_Requirement_
Copy each line of the entries below that contains the string "swatch".

_Data to examine_

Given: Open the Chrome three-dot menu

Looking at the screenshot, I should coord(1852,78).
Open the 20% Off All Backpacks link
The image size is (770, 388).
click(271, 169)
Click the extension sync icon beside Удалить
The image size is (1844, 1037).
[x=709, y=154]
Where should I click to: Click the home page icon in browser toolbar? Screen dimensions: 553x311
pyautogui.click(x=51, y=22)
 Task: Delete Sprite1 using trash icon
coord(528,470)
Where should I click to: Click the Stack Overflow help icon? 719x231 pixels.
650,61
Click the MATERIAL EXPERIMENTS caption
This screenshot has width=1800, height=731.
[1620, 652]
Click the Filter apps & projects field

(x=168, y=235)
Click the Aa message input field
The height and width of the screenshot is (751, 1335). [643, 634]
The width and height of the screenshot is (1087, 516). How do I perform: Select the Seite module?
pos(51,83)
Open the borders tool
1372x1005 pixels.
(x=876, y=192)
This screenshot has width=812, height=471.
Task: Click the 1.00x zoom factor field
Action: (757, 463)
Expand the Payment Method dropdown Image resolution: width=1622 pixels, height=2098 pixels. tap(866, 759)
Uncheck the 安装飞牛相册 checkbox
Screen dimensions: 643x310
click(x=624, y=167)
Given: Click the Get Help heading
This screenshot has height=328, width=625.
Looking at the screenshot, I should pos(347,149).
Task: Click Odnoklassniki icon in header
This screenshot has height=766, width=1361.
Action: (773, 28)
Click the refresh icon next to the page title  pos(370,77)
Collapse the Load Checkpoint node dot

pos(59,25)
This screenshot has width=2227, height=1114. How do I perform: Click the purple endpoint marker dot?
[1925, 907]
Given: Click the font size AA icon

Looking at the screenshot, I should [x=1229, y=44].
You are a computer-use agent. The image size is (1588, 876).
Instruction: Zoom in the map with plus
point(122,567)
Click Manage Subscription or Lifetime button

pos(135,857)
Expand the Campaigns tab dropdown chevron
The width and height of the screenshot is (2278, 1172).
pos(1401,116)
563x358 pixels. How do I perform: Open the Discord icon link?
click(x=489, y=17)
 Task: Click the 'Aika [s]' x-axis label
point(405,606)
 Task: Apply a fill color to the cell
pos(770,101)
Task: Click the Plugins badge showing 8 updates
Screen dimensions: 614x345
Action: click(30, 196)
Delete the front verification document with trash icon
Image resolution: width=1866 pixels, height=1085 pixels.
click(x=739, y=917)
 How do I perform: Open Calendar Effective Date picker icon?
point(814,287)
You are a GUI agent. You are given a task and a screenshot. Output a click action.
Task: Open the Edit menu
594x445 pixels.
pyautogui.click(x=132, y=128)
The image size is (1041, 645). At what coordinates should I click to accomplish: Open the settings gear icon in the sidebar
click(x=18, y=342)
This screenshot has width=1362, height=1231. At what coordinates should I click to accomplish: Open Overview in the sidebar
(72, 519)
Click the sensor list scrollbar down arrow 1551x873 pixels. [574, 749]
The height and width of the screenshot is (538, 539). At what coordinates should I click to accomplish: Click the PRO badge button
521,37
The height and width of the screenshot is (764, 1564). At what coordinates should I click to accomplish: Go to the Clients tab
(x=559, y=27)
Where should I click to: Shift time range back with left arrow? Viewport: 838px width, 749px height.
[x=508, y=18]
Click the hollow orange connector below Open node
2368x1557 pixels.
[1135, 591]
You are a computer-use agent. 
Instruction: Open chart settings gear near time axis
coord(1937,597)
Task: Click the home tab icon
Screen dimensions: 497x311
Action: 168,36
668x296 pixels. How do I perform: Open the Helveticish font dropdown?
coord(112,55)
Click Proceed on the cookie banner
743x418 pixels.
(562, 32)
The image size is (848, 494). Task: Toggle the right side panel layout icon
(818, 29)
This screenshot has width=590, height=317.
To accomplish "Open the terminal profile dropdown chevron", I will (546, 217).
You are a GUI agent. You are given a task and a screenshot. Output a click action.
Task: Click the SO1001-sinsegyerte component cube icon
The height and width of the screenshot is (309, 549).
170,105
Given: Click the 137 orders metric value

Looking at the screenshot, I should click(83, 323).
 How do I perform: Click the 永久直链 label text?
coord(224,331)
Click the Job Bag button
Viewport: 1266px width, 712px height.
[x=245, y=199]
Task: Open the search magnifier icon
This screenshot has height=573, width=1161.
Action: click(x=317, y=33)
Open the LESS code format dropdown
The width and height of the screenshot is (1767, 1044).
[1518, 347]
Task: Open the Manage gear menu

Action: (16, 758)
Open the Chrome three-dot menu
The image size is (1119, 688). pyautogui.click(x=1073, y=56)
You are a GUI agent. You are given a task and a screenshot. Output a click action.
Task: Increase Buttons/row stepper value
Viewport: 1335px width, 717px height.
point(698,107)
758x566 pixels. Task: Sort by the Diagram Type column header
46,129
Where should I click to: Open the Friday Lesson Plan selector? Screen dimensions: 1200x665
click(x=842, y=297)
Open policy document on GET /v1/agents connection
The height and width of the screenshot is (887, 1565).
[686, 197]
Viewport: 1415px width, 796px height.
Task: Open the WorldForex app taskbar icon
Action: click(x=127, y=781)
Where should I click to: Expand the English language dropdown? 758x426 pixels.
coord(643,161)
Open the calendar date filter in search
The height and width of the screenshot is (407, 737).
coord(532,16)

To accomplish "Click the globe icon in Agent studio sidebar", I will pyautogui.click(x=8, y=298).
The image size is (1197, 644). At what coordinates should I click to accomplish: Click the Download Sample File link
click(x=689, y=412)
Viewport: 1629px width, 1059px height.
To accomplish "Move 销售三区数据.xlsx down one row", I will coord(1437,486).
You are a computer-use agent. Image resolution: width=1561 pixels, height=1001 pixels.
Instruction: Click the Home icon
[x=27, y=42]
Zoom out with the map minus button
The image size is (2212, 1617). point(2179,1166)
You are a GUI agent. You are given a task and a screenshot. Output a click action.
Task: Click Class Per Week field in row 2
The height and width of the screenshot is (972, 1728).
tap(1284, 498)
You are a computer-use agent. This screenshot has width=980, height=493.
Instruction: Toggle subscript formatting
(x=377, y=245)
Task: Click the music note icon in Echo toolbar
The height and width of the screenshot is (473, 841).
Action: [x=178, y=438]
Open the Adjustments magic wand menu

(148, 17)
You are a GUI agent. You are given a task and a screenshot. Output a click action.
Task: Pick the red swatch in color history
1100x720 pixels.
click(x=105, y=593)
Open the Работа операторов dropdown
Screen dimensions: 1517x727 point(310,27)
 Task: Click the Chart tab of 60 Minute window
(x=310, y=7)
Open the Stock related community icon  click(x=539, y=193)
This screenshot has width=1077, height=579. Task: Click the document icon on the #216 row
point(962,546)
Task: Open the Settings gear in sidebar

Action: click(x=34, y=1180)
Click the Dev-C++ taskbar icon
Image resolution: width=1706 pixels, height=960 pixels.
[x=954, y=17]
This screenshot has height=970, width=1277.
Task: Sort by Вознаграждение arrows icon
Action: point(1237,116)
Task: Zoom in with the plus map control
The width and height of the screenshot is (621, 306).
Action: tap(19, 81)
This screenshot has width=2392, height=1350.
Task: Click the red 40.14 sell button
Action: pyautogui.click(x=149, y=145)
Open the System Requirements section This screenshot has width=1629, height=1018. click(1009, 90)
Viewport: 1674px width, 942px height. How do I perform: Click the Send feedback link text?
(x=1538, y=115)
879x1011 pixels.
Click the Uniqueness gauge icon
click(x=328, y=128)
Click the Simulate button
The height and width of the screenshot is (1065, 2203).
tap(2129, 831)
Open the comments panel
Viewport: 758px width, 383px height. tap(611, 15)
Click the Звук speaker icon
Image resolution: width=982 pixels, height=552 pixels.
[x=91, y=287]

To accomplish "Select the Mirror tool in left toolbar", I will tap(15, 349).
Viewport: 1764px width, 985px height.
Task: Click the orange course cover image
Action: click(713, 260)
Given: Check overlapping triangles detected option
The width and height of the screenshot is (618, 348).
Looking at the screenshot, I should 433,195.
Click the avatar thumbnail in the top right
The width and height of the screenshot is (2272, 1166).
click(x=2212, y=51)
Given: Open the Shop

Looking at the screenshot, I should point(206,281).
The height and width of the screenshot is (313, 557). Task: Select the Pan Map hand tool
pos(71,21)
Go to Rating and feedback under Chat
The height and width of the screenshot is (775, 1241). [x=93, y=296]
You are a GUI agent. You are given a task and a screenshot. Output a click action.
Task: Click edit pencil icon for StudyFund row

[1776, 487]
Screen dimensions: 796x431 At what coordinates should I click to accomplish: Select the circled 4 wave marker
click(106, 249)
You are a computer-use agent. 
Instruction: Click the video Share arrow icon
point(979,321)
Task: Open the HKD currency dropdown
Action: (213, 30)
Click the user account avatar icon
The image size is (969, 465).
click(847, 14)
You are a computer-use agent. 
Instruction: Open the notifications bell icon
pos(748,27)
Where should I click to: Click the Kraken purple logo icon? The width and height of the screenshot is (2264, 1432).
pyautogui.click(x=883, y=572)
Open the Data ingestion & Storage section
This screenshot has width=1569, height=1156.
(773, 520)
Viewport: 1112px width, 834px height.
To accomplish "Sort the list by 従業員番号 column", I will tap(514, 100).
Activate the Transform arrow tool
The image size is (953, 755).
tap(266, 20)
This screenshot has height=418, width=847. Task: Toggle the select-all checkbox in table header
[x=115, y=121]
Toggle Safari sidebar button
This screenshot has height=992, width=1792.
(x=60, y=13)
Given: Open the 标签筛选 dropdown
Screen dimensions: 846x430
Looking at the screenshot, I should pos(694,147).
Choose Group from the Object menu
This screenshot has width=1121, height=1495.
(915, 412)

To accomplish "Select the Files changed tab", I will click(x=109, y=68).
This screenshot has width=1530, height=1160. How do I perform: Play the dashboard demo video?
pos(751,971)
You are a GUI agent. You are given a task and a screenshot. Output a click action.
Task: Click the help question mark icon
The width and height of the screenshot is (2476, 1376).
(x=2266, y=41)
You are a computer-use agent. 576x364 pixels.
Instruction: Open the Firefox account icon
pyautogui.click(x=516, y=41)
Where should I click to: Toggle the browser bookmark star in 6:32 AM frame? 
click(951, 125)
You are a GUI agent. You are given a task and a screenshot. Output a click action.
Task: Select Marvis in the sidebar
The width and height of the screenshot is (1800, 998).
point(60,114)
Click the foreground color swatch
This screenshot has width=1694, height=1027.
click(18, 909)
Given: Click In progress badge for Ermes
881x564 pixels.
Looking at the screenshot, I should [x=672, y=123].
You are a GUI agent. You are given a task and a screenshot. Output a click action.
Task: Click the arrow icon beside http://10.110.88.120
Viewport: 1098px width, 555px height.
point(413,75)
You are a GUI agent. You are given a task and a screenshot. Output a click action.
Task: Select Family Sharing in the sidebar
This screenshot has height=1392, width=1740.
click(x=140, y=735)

_Completed exercise_
Task: Pick the red swatch in color history
Click the foreground color swatch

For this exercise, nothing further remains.